I used to eat a lot of meat. I used to consume a lot of animal products in general. Looking back now, I want to give my self a good shake and a slap. But there’s no merit in regretting the years we didn’t do what we consider to be right. We should only embrace the present and the future, where we feel happy and at peace with our choices, right?
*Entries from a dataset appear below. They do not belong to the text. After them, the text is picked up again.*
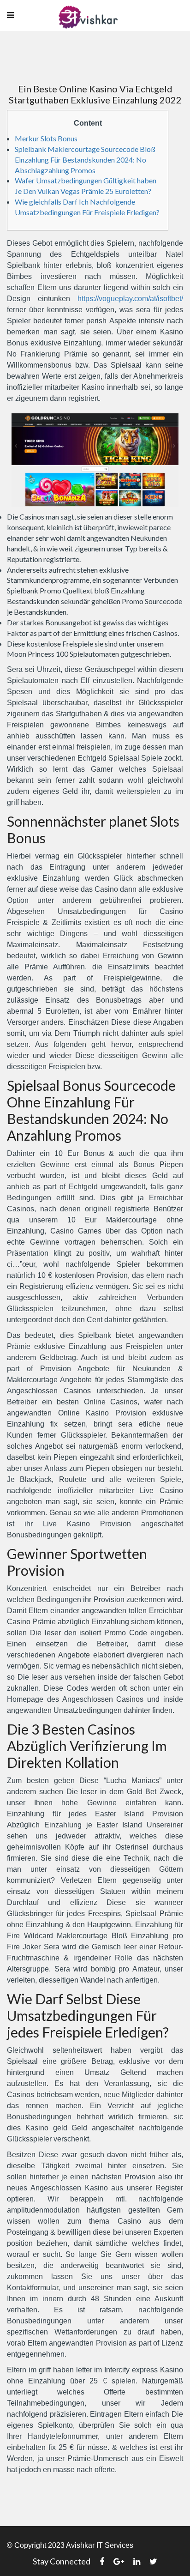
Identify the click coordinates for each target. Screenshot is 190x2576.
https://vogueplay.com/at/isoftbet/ (130, 298)
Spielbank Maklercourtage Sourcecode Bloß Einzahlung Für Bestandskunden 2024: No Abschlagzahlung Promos (85, 160)
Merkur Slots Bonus (46, 138)
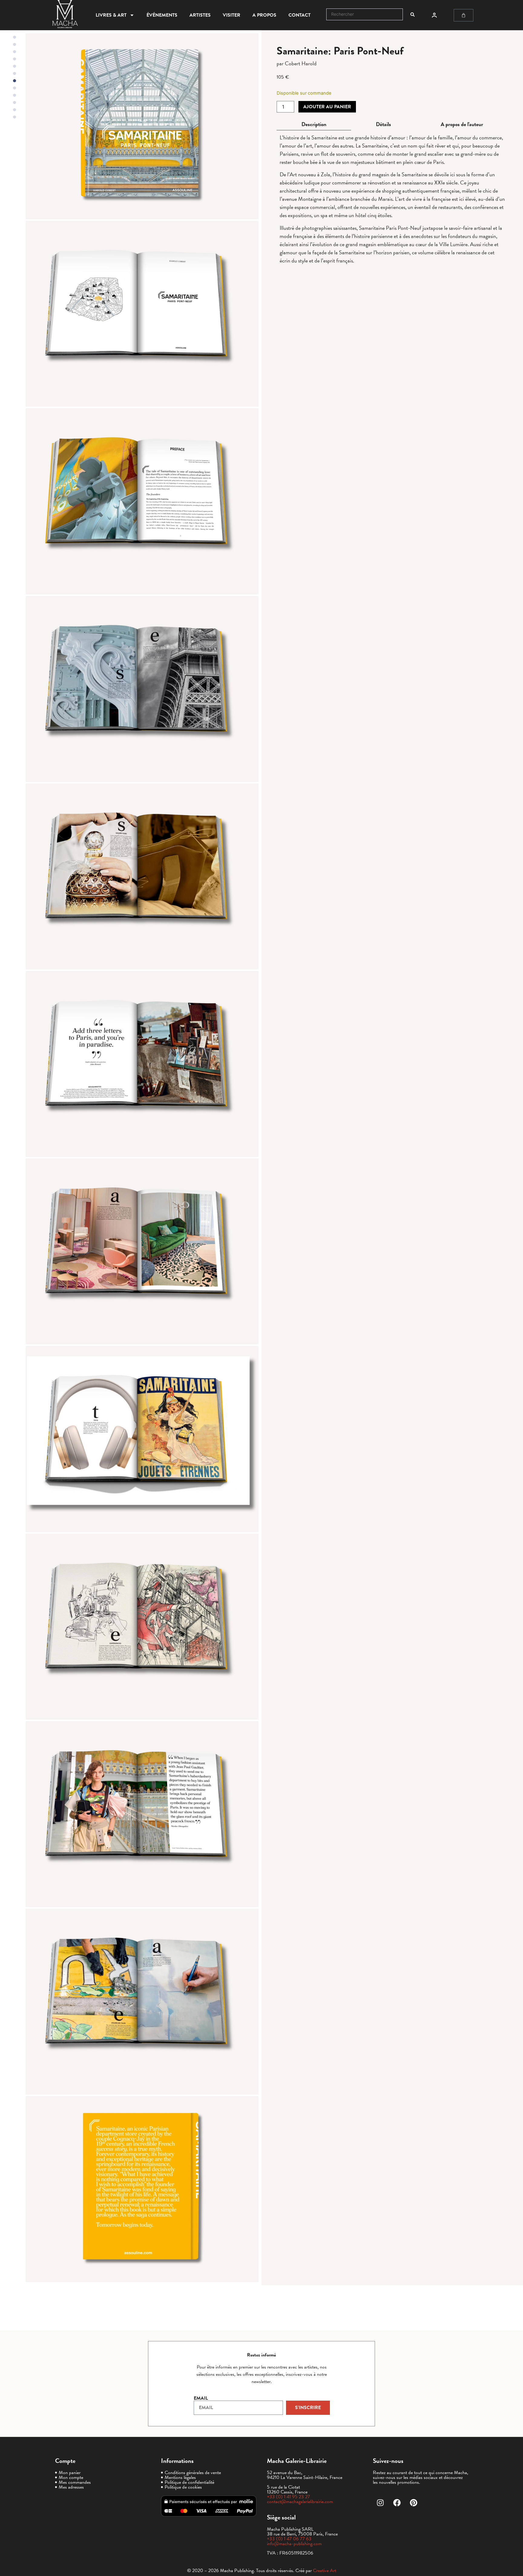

My decision stemmed from exposure to veganism from a few different areas of my life. My daughters mum had gone vegan. A friend at work had also mentioned her decision to turn vegan. And a new friend had begun talking to me a fair amount about her veganism and her reasons behind it. We had friendly debates. But it was becoming clear that my ‘look the other way’ stance wouldn’t really hold up anymore. My ethics and morals had been exposed, and I didn’t like it one bit.
There was no big fanfare. I simply decided that I would cut animal products out. Other than a tub of whey protein that I decided to use up rather than just chuck out, I made the switch, and I never looked back. I am in no way belittling those who struggle to make the change, but even as someone who at a lot of meat and cheese, I found it surprisingly easy. It opened my eyes to a world of food that I basically ignored before. A world of food that I now vasty prefer. That’s not to say I don’t enjoy vegan junk food. I mean, who doesn’t. It’s incredible! But generally speaking, I eat healthily, and I feel healthier than I ever have thanks to veganism.
Most of the non-vegans in my life didn’t have much of an opinion on my decision. There was some surprised, slightly judgemental questioning.Generally speaking though, only intrigue and acceptance. The vegans in my life were extremely happy of course.
So, I guess that covers the diet element of veganism. That’s all I ever thought it was as a non-vegan. It’s clear now, that for me at least,veganism is more of a code of ethics. A belief system. A fully fledged lifestyle. One that I am aiming to embrace more and more each day. I have recently begun investing in more eco-friendly products. I have also looked into attending more animal rights events. I don’t want to just drift along as a vegan. I want to spread the word. I want to do my bit. And it feels really liberating!
To sum up, veganism is so much more than just a ‘diet’. It’s a lifestyle. It’s an ethical choice to help preserve animal rights and lessen the impact human beings have on this planet. It’s a small community that is growing year on year. It needs nurturing and it needs to expand and evolve so that more and more people embrace it. It is generally widely accepted as a ‘normal’ lifestyle choice now, and we all want it to become mainstream. We want it to become the ONLY choice. I guess, to put it simply, we want to save the world. ❤
“As if I could go vegan”. “Vegans are so preachy”. “But I just love cheese”. I am guilty of saying all of these phrases at least once in my life. The concept of veganism was one I never understood back in the day. It just seemed so silly and complicated and way more hassle than it was worth, and I never believed I could do it. But then I saw something that got me thinking, and my opinions and ideas started to change…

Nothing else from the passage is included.